Centre for Astronomy James Cook University, Queensland, Australia
Huacas (shrines) and ushnus (ceremonial platforms) are ever-present elements of millennia-old Andean cosmology extending backward at least to Chavín de Huantar (1500-300 BCE). A major theme of Andean cosmology appears to be shamanic transcendence and transformation involving the three worlds of the cosmos. To avoid ethnocentrism, a new ontology may be necessary to grasp the full meaning of Andean astronomy. All of the known cases of astronomy in the archaeological record of the Inca appear to be associated with huaca sanctuaries that may also have been state- supported pilgrimage centers. The Sanctuary of Isla del Sol is a paradigmatic example of such a center. Its characteristic features are stone-lined channels, sacred rock, gateways for controlling access to ritual space, physical separation of space according to social status, and areas designated for observing the solstice sun. Most of the sites considered in this paper are associated with the June solstice, contain huacas consisting of natural and carved rocks, show evidence of social differentiation of participants, and have channels for natural or offertory liquids.

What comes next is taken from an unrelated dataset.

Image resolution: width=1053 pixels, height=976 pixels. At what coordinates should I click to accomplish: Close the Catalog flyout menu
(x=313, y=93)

1. Andean Cosmology: Not Just a Different World-View, But a Different World?
Andean cosmology has deep roots, extending at least back to Chavín de Huantar, 1500-300 BCE, where it is revealed by uniquely Andean artifacts: huacas (Malville et al. 2006; Bray 2009; Gullberg 2010),i.e., shrines with extraordinary power, often sculpted rocks; and ushnus, which are raised ceremonial platforms sometimes with basins or wells into which offerings were poured (Staller 2008). The carved 4.5 meter tall shaft of the Lanzón of Chavín is a well-known example of an early huaca, an evocative axis mundi, a link between the three worlds of sky, earth, and the underworld (Burger 1992). Although it thrusts upward toward the sky, it is set deep in the interior of the Old Temple, reached by labyrinthine passageways. It is carved with the image of the supreme deity of Chavín, a fierce transformation of a shaman priest into a fanged jaguar with swirling snakes.

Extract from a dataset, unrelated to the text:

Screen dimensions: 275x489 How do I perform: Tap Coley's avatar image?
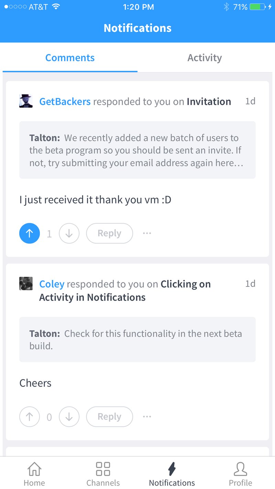tap(25, 283)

Huacas, which continued to be central elements in Andean cosmology for at least another 2000 years, continued this tradition of penetrating the three worlds through their verticality and shamanic-like power of transformation (Eliade 1964;Burger 1992; Staller 2008). Huacas possessed supernatural power and an animating essence for people, crops, and animals (Malville 2009; Staller 2008). A primary role of Andean religion and ritual was to keep the universe in balance and harmony. Some of the ritual offerings to huacas were water, corn beer (chicha), or blood, which were poured into basins or channels as a form of sympathetic magic to stimulate the flow of energy through the cosmos. Shamanic transcendence through the three planes of the cosmos was a continuing theme in Andean cosmology (Figure 1). Symbolic stairways, linking the dark underworld of caves and labyrinths to the earth and sky are ubiquitous such as at Chavín (Figure 2), Chankillo (Figure 3 and 4), Chinchero (figure 5), and Machu Picchu (Figure 6).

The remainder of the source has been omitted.